## TUGAS ANDA
Laporkan setiap baris daftar di bawah ini yang memuat kata "link". Tuliskan baris-baris itu utuh, satu per baris.

Item tersimpan dari sebuah koleksi:

-*-*-

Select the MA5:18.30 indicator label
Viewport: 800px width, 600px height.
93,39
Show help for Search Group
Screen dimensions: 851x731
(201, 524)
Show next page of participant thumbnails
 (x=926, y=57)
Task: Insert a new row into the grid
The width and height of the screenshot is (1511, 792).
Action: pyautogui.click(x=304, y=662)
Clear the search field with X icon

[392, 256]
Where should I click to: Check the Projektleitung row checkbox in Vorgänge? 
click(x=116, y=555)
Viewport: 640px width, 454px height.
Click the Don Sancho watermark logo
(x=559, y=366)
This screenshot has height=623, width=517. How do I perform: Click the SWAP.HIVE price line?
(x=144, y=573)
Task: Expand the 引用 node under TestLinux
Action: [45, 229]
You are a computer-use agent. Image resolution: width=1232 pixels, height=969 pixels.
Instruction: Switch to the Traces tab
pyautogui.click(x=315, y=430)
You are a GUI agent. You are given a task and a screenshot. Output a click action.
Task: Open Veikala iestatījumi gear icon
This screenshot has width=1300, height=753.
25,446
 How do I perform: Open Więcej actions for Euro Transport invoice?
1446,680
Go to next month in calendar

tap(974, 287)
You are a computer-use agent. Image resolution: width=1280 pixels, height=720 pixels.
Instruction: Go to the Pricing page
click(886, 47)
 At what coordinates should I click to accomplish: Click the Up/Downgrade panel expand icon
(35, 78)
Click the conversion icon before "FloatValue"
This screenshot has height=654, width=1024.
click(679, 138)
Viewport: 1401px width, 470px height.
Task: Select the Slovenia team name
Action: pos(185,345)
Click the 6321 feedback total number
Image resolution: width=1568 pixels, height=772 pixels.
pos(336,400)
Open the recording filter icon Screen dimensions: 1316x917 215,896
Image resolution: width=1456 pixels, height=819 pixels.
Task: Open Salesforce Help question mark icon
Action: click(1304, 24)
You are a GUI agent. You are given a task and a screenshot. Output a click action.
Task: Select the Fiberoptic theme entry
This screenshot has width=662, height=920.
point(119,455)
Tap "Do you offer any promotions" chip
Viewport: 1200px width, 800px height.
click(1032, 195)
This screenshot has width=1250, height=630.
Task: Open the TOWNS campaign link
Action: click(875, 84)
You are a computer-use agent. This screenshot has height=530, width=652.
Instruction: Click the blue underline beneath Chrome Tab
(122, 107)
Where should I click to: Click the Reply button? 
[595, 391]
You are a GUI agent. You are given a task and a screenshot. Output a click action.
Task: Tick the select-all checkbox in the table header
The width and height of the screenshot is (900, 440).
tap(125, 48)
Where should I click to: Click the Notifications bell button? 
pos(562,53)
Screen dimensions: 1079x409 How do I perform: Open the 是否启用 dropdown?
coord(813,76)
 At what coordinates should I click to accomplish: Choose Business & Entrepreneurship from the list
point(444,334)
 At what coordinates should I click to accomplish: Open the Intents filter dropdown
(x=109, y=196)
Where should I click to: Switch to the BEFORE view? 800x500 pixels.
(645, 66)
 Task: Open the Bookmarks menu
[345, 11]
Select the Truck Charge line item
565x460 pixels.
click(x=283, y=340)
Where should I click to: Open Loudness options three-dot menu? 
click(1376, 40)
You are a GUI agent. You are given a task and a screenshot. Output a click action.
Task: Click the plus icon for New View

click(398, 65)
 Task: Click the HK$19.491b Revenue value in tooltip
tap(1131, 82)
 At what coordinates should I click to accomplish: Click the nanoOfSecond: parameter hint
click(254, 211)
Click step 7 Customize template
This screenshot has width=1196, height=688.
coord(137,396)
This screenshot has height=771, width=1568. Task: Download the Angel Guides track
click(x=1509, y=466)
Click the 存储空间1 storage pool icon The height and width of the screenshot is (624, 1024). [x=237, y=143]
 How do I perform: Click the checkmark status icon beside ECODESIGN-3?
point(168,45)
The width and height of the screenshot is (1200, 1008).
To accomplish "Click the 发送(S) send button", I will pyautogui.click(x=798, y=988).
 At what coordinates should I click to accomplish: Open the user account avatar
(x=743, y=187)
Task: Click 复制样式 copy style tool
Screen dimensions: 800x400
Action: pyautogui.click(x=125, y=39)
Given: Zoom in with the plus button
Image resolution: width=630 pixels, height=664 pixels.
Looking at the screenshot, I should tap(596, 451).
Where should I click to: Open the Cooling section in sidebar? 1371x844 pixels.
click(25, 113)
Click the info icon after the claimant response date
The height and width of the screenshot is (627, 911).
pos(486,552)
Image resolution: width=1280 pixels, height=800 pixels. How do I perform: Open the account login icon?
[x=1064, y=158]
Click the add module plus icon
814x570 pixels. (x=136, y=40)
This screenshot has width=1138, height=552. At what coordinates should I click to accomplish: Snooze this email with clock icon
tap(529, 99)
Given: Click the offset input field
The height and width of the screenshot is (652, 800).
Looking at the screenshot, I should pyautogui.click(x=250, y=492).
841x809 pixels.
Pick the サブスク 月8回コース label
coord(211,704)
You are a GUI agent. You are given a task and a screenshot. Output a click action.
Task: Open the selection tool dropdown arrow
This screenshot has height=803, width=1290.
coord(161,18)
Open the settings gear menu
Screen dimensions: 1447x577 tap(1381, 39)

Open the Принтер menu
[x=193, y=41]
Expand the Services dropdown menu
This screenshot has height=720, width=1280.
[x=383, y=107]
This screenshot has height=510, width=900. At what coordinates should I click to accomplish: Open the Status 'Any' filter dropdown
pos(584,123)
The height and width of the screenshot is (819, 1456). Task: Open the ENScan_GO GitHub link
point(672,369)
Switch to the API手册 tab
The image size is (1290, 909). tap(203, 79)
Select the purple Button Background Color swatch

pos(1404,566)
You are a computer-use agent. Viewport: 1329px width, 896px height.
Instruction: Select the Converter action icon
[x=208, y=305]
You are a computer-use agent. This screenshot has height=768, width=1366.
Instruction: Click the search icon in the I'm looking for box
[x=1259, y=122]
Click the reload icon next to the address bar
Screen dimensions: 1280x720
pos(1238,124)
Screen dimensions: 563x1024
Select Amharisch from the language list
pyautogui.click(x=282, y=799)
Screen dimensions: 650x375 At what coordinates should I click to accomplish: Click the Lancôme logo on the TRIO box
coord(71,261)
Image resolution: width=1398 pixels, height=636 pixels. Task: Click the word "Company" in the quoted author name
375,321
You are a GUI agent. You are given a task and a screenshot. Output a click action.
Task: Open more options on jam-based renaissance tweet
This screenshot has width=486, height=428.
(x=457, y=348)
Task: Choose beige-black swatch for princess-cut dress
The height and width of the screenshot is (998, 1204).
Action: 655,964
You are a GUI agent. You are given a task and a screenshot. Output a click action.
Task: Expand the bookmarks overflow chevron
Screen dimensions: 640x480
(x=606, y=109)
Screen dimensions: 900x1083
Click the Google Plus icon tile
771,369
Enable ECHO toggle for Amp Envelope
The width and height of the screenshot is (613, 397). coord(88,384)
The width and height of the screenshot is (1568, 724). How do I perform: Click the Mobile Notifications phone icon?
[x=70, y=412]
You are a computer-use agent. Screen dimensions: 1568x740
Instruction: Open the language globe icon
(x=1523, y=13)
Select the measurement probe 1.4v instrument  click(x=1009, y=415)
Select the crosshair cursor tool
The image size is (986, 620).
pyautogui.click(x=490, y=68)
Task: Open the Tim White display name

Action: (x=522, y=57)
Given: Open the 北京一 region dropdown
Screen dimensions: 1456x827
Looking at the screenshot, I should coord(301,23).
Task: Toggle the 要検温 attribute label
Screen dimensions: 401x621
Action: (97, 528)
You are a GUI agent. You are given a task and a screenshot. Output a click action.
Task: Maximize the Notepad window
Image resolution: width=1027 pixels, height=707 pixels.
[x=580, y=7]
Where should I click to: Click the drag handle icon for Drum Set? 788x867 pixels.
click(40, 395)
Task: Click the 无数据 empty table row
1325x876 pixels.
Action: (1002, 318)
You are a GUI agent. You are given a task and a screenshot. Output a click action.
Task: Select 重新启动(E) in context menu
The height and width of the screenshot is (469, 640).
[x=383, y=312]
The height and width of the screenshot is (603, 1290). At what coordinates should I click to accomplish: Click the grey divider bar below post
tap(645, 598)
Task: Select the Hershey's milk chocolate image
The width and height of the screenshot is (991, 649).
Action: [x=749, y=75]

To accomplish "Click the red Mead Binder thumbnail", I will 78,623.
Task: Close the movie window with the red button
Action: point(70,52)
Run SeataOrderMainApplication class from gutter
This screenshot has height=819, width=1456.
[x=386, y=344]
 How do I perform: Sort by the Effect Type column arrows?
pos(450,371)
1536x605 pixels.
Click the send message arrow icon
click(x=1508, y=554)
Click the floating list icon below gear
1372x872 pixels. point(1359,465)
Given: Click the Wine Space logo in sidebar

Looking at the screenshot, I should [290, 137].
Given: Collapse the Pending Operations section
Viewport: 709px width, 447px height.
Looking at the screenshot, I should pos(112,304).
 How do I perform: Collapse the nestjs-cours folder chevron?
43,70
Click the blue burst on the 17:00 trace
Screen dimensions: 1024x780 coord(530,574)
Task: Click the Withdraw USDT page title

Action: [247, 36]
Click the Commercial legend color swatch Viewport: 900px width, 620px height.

-*-*-

## JAWABAN YANG DIHARAPKAN
Task: Open the TOWNS campaign link
The height and width of the screenshot is (819, 1456). Task: Open the ENScan_GO GitHub link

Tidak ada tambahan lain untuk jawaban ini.